Rows from a screen grounding dataset ▸
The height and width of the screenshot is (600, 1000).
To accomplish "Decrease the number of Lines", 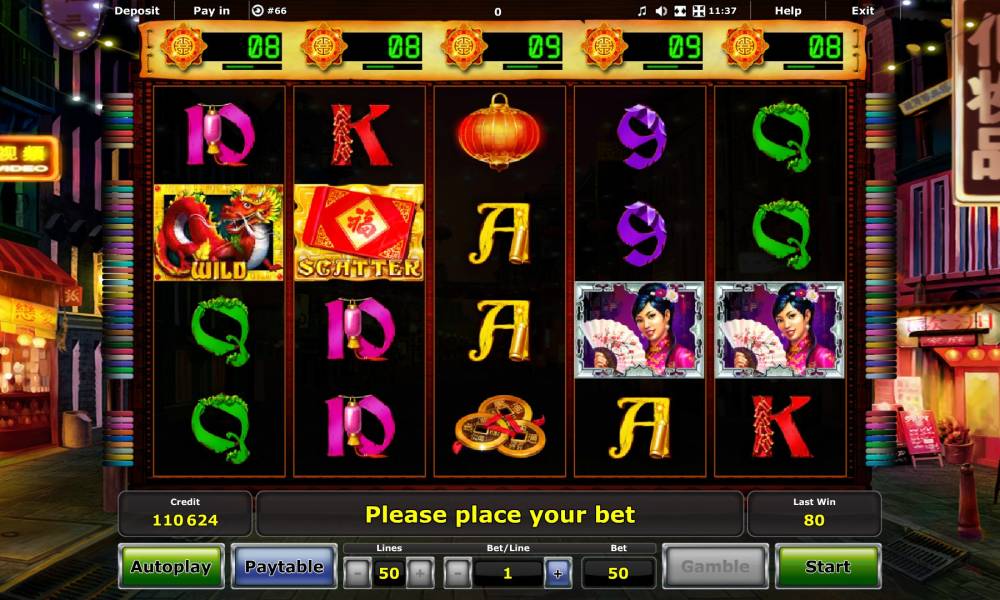I will (357, 573).
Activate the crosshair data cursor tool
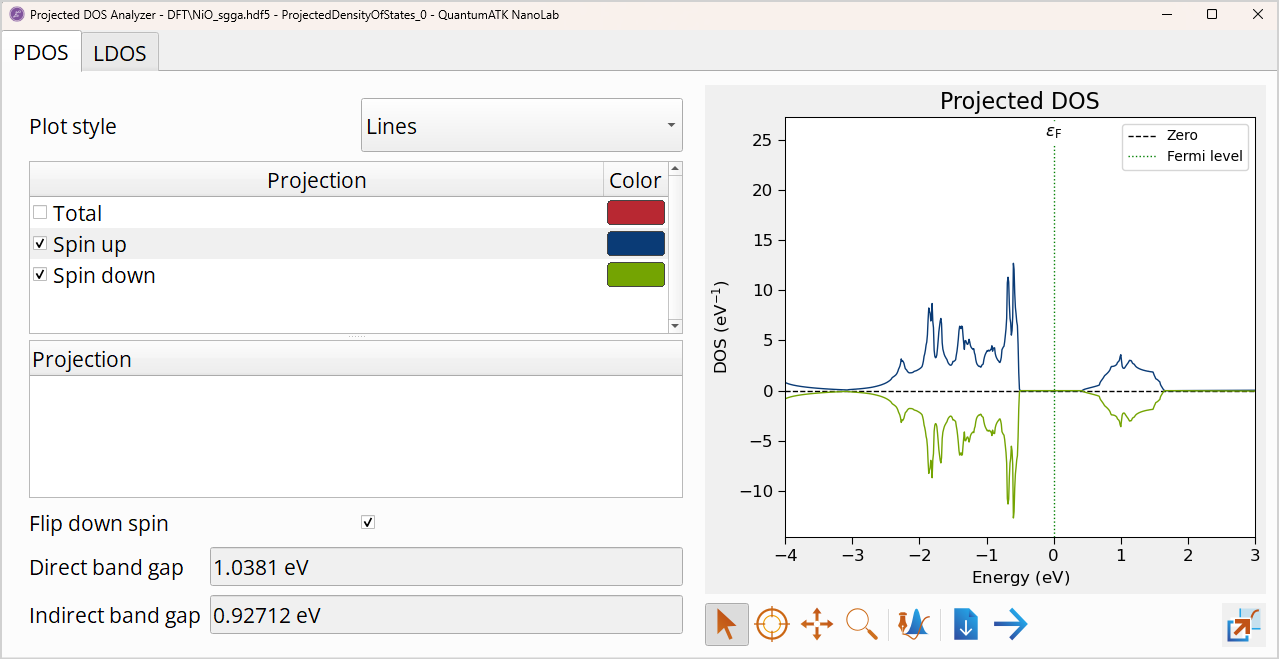 coord(771,625)
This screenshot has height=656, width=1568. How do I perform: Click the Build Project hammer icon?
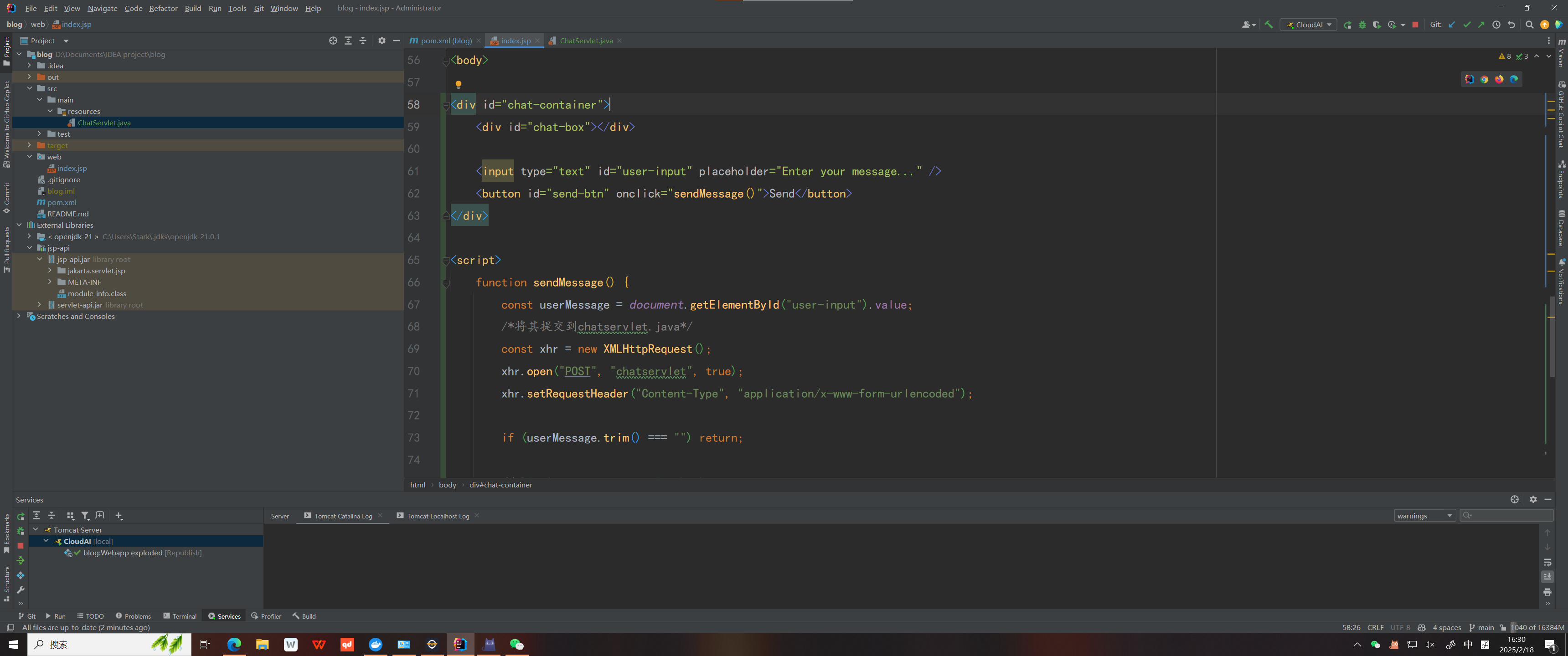(x=1269, y=25)
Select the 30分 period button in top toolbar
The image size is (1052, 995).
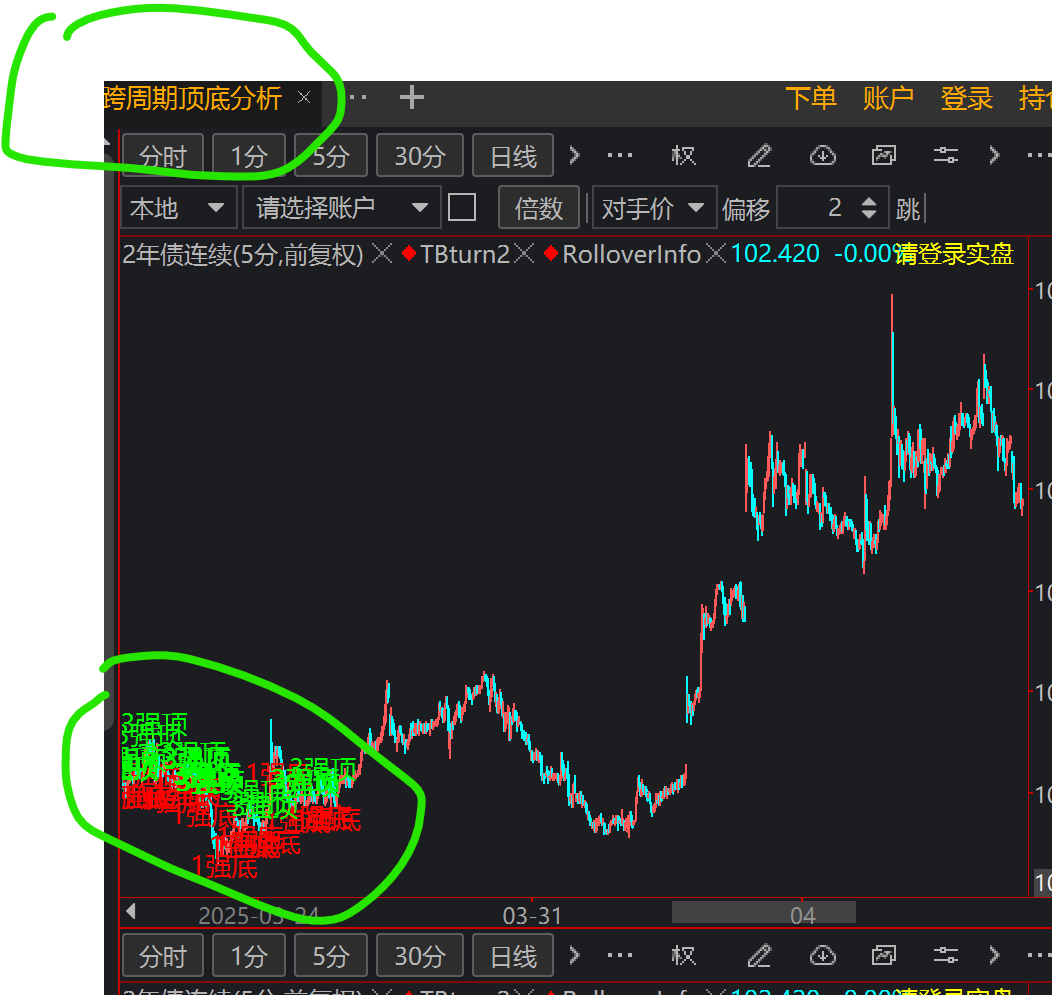(419, 156)
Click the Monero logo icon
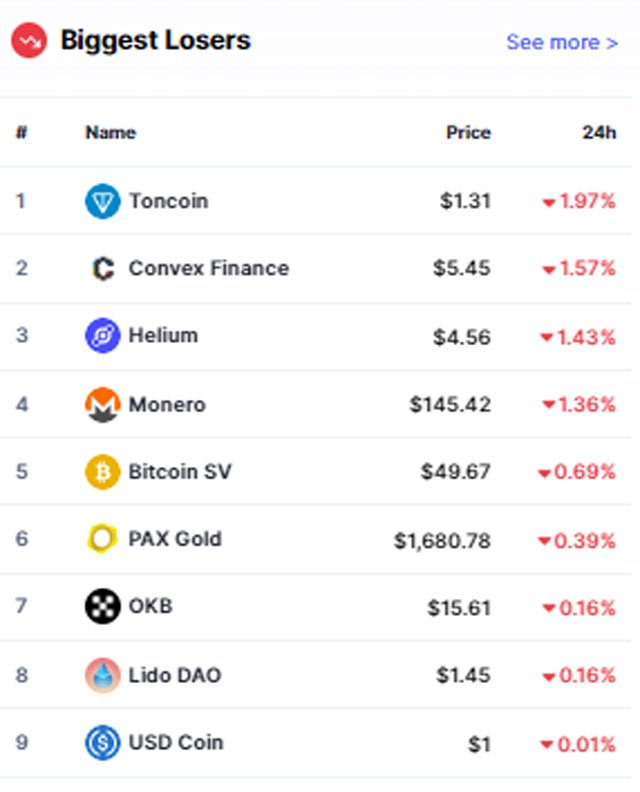Screen dimensions: 640x792 click(103, 405)
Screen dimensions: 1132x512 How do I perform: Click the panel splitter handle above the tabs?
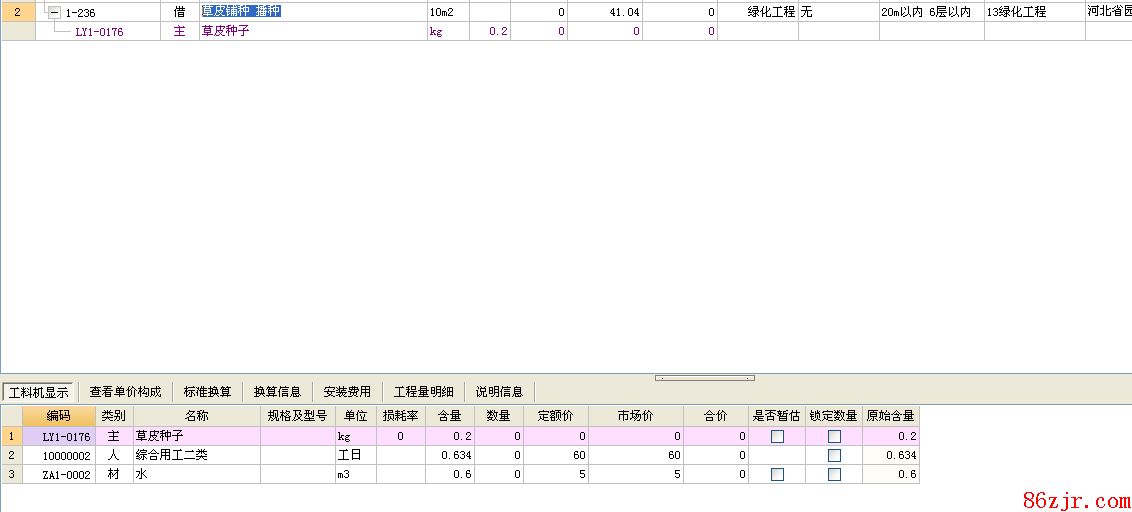[x=704, y=378]
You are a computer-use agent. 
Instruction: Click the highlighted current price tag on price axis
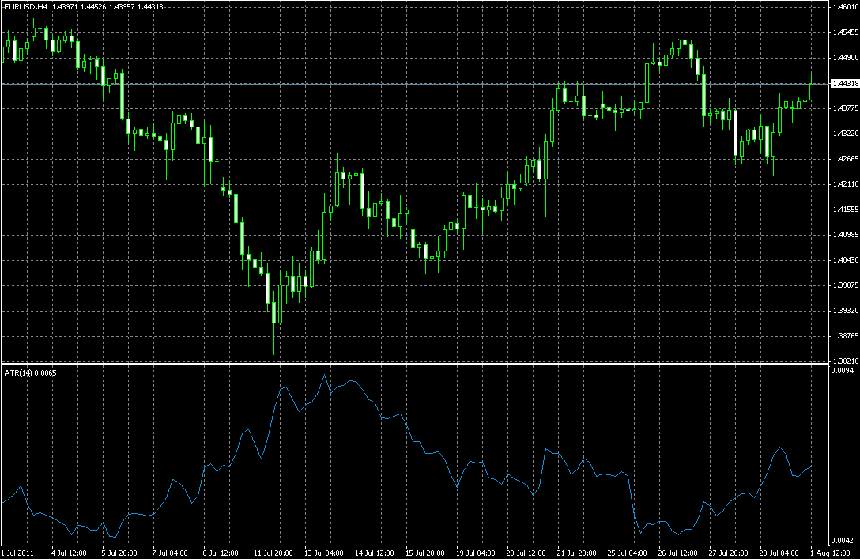click(846, 84)
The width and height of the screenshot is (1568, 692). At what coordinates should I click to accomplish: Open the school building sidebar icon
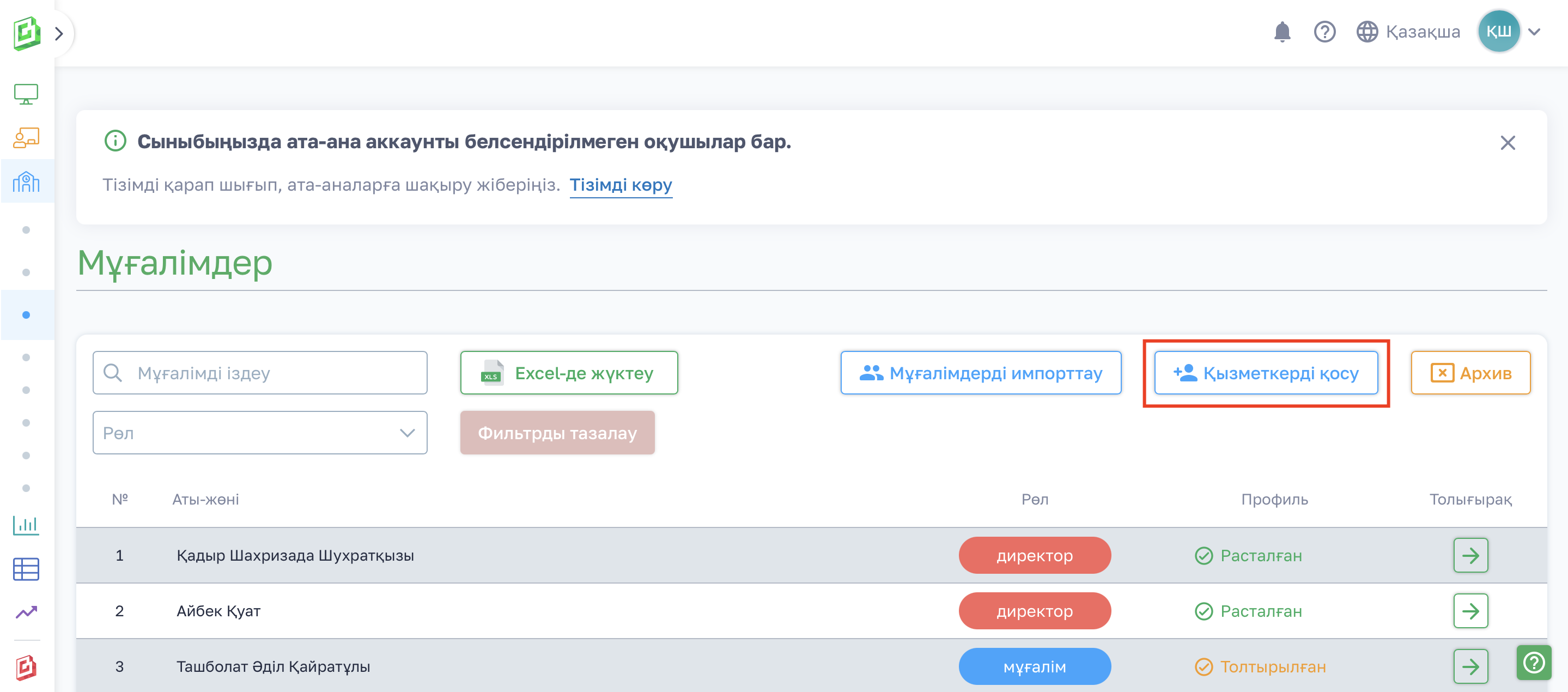tap(26, 181)
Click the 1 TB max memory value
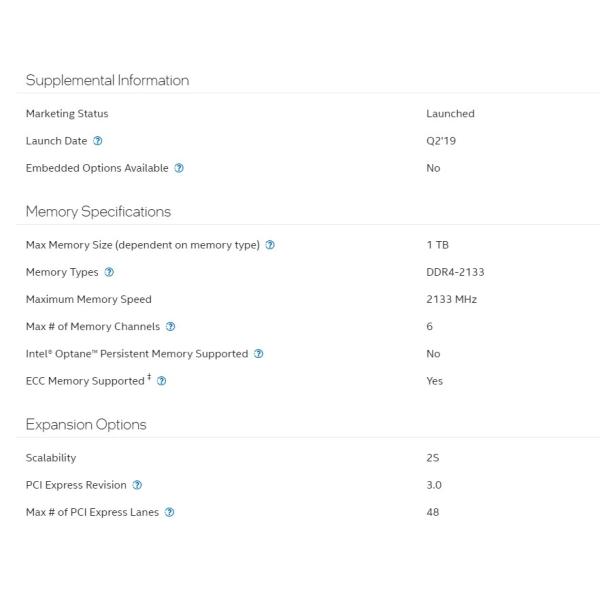This screenshot has width=600, height=600. point(437,245)
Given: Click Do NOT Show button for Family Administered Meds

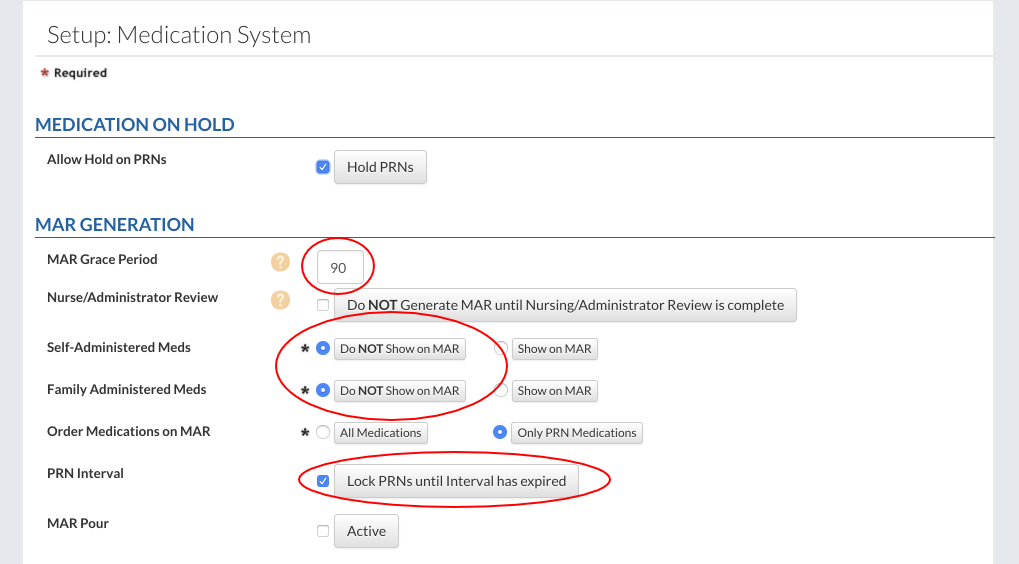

WRITTEN EXERCISE ▸ Arrange the lines of the material as a Markdown table with the columns Row and Line, starting with the line that contains "Activate the crosshair data cursor tool" and continuing through the line that contains "click(846, 84)". Leave out the pictures and any blank lines.

TASK RESPONSE ▸
| Row | Line |
|---|---|
| 1 | Activate the crosshair data cursor tool |
| 2 |  coord(771,625) |
| 3 | This screenshot has height=656, width=1568. How do I perform: Click the Build Project hammer icon? |
| 4 | (x=1269, y=25) |
| 5 | Select the 30分 period button in top toolbar |
| 6 | The image size is (1052, 995). |
| 7 | (419, 156) |
| 8 | Click the Monero logo icon |
| 9 | Screen dimensions: 640x792 click(103, 405) |
| 10 | Screen dimensions: 1132x512 How do I perform: Click the panel splitter handle above the tabs? |
| 11 | [x=704, y=378] |
| 12 | You are a computer-use agent.  |
| 13 | Instruction: Click the highlighted current price tag on price axis |
| 14 | click(846, 84) |